With my Jobo still out for repair* I haven’t processed any film at home in over two months. I also haven’t shot much black and white lately, and with today’s lovely crisp bright cloudless weather, I got a hankering to do both of those things. So I loaded up with T-Max 100 and headed out to try something new (for me.)
While 100TMX is a terrific film, I’ve always found it tough to control its contrast processing it in the continuous-agitation Jobo. And with the bright contrasty light prevailing today, this problem likely would have been even worse. I’ve tried it with a bunch of developers; so far I’ve had the most consistently good results with the much-maligned T-MAX developer at 1+4 dilution in the Jobo. But no Jobo, and I hate doing intermittent-agitation conventional development in manual tanks (the tedium is unbearable). So I decided to try stand development in Rodinal instead. I’ve had a bottle of that stuff on hand for a while but haven’t yet had a chance to use it. Today the stars aligned, so out it came.

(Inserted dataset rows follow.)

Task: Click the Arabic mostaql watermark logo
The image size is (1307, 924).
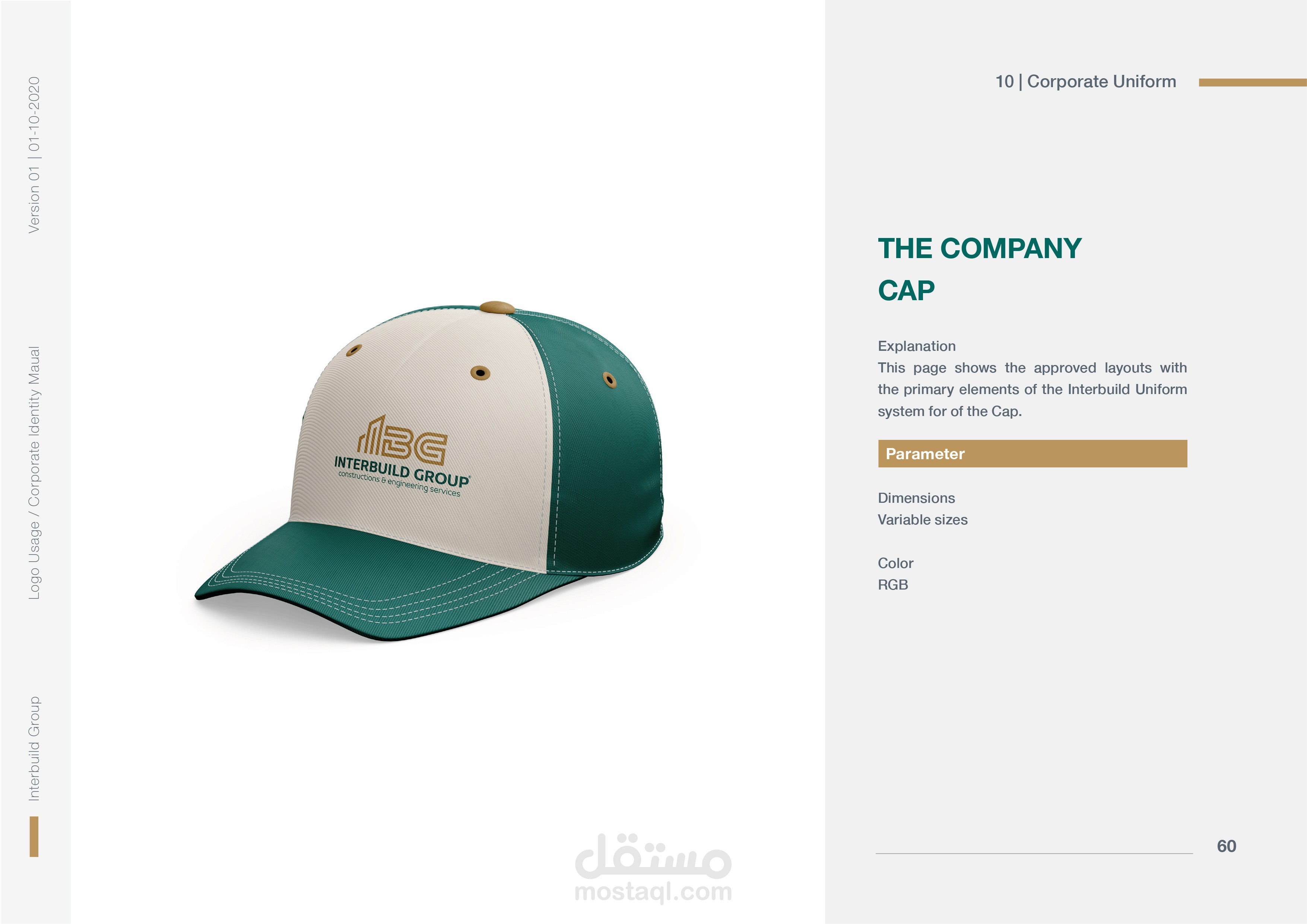Action: click(653, 855)
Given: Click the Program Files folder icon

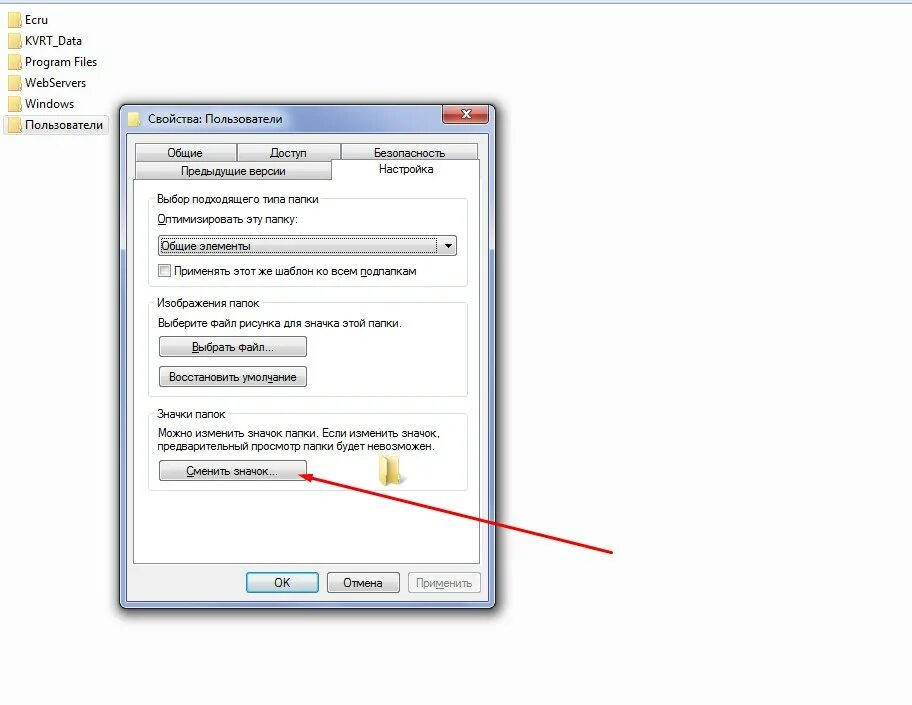Looking at the screenshot, I should point(15,62).
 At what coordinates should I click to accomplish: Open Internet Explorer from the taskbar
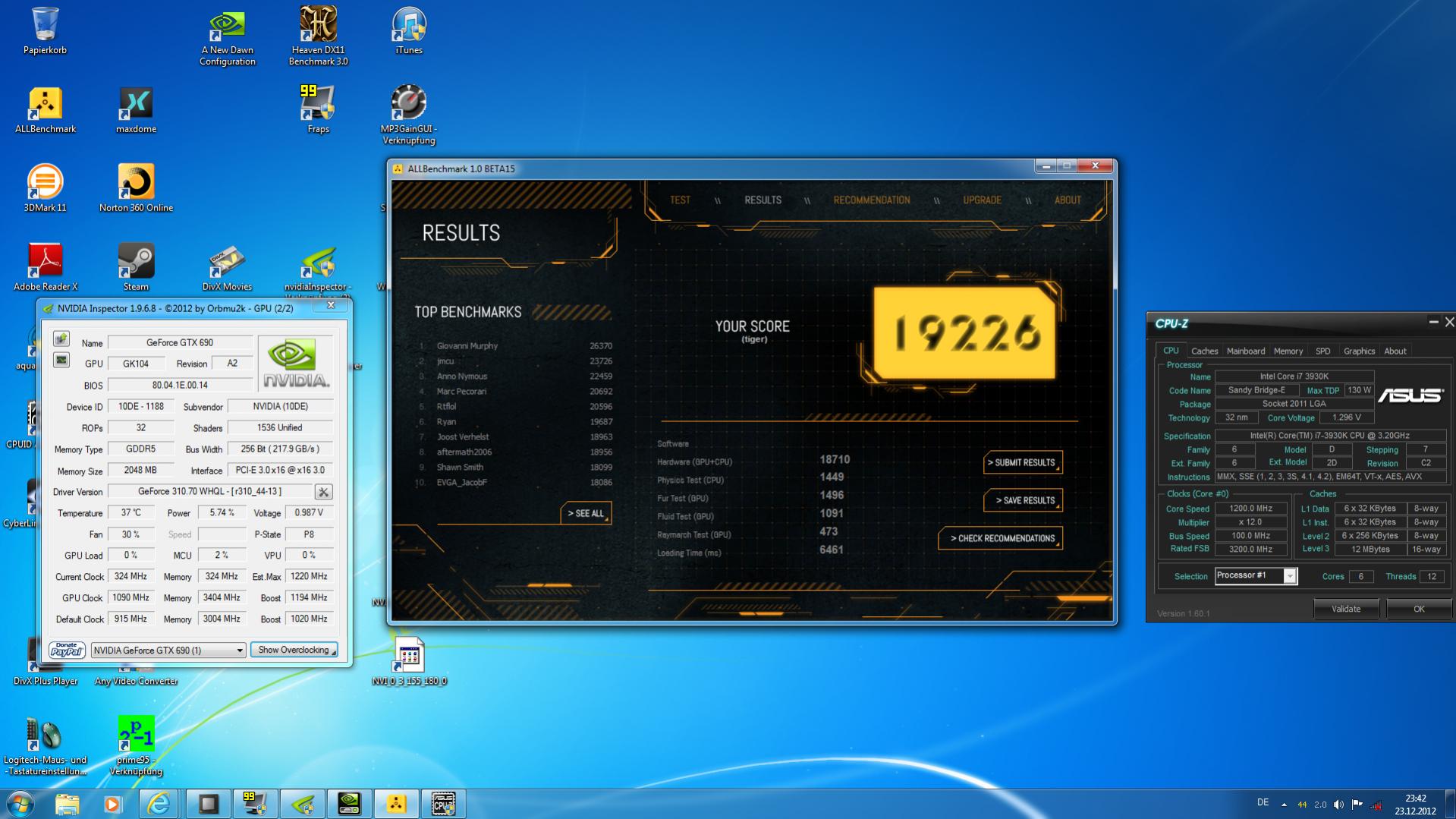point(159,803)
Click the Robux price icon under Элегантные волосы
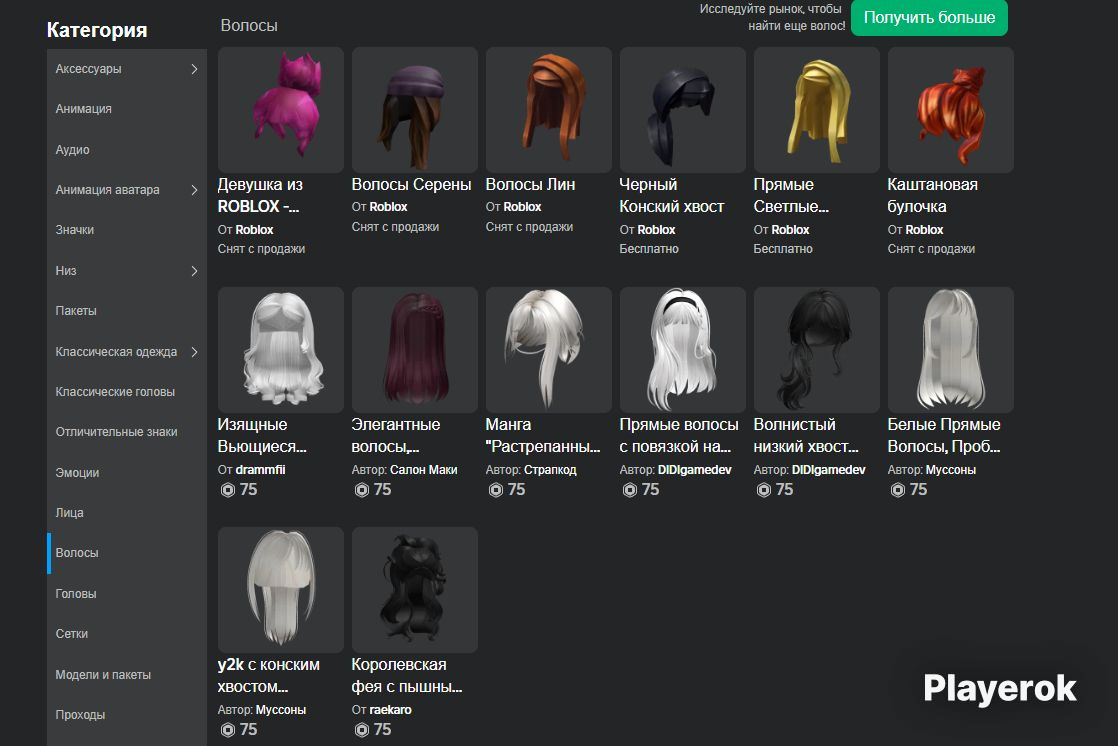Image resolution: width=1118 pixels, height=746 pixels. (x=361, y=489)
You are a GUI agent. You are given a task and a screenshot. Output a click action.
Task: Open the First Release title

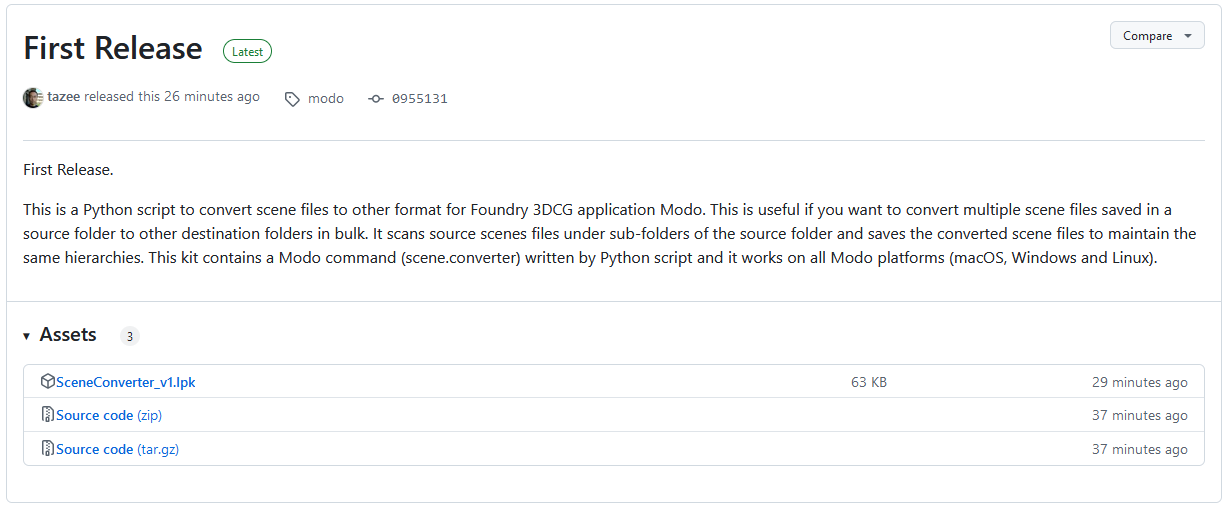coord(113,49)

I haven’t done much “stand”, or minimal-agitation, development, but a quick recon revealed that 100TMX is a good candidate for the technique. The idea behind stand development is that—with very little agitation to bring fresh developer washing over the film to move exhausted developer aside—developer tends to exhaust quickly in the dense (highlight) areas of the negative, halting further density build-up there; while in the thin (shadow) areas, development continues along, bringing up more and more shadow detail. In theory, this method should be ideal for controlling contrast and preventing blown highlights. Worth a try.
There are a number of recipes but I decided upon one that seemed fairly common: 1+100 dilution, 68ºF/20ºC, one hour development time, with brief agitation at the start and at the halfway mark. I loaded my only stainless hand tank with the exposed film and poured the tempered developer into it as it rested in a water bath at about 68-70º. I agitated slowly (twisting inversions) for about the first 30 seconds, and then for 5-10 sec halfway through development. Rinse, fix, photo-flo, and drying were the same as usual.
Overall, I was not displeased with the resulting images, as a first effort with a new developing technique. I had some physical problems, stemming from my inexperience loading steel reels—such as crimping, and a small patch or two where the film stuck to itself on the reel, preventing development. The grain is considerably more prominent than I’m used to with this film in Xtol, TMAX, or D76, but that’s to be expected with an acutance developer like Rodinal. The negatives overall are quite dense, indicating overdevelopment, though shadow detail is pretty decent, demonstrating that I was shooting close to my “correct” EI for this film/developer combination. Sharpness was very good, almost biting—again, as expected.
What would I do differently next time? A better job of temp control, for one. I was about 2ºF/1ºC too hot, which could certainly factor into the overdevelopment I got. I would shorten development time also, to maybe 45 or 50 minutes. I think my agitation was about right and I wouldn’t change that variable while also changing the others, to keep things simple.
I don’t see this technique supplanting my usual continuous-agitation development method in the Jobo. But if I have to use manual tanks, I’d far rather do stand development where possible than sit there flopping a developing tank back and forth for 30 minutes.
*My Jobo has been fixed, and I should have it back in about a week. Thanks, Dave.